Data:
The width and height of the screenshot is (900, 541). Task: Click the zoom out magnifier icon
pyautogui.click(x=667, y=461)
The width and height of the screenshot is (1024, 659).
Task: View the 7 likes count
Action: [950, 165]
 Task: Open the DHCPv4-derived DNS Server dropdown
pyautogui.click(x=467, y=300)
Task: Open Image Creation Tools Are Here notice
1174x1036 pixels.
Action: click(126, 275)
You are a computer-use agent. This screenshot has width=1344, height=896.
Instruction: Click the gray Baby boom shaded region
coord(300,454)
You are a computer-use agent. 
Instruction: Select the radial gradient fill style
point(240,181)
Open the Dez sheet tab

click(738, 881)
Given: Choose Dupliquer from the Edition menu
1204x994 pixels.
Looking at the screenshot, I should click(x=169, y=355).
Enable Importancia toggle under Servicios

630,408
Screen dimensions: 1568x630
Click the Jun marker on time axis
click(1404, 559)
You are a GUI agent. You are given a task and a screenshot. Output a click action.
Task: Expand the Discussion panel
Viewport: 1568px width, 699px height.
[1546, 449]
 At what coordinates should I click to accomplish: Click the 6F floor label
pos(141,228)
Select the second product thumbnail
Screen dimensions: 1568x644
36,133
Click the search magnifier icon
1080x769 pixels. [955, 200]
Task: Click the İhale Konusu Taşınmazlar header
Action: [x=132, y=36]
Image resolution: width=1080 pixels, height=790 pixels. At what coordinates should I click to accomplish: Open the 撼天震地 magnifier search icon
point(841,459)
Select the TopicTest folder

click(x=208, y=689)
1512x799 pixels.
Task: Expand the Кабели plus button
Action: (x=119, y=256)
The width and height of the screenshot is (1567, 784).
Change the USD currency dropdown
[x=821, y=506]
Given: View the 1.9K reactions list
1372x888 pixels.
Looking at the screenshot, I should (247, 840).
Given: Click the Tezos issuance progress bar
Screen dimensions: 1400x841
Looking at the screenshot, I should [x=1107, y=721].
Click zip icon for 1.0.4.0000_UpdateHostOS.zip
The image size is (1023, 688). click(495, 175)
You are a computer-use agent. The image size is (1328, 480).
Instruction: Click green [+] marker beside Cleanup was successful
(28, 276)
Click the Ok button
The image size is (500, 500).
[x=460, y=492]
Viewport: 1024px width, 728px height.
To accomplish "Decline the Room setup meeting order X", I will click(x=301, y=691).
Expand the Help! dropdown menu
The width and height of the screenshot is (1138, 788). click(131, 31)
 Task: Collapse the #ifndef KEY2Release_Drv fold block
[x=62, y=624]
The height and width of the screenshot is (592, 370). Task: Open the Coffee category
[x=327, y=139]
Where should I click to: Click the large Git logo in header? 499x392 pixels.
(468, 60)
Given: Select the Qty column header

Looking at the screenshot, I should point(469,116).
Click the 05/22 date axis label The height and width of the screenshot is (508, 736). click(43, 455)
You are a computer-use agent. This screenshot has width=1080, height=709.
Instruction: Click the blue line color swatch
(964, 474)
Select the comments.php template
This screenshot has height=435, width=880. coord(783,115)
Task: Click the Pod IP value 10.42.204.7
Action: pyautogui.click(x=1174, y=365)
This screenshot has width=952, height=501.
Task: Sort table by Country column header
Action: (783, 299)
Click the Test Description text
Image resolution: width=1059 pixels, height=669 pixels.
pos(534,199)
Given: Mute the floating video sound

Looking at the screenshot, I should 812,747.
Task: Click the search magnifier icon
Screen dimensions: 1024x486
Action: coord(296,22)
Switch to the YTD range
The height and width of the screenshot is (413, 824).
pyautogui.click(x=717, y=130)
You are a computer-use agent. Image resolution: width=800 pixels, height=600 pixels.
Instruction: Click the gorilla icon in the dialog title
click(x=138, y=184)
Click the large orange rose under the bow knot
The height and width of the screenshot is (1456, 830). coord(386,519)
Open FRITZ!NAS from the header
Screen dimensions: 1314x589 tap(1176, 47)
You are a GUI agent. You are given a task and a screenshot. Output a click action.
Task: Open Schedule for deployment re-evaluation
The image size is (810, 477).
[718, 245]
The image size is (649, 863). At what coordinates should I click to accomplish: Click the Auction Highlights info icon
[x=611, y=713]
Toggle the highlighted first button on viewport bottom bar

Directions for this task: The answer must be a single number: the count of lines above that contain "computer".

Reply to the task: 5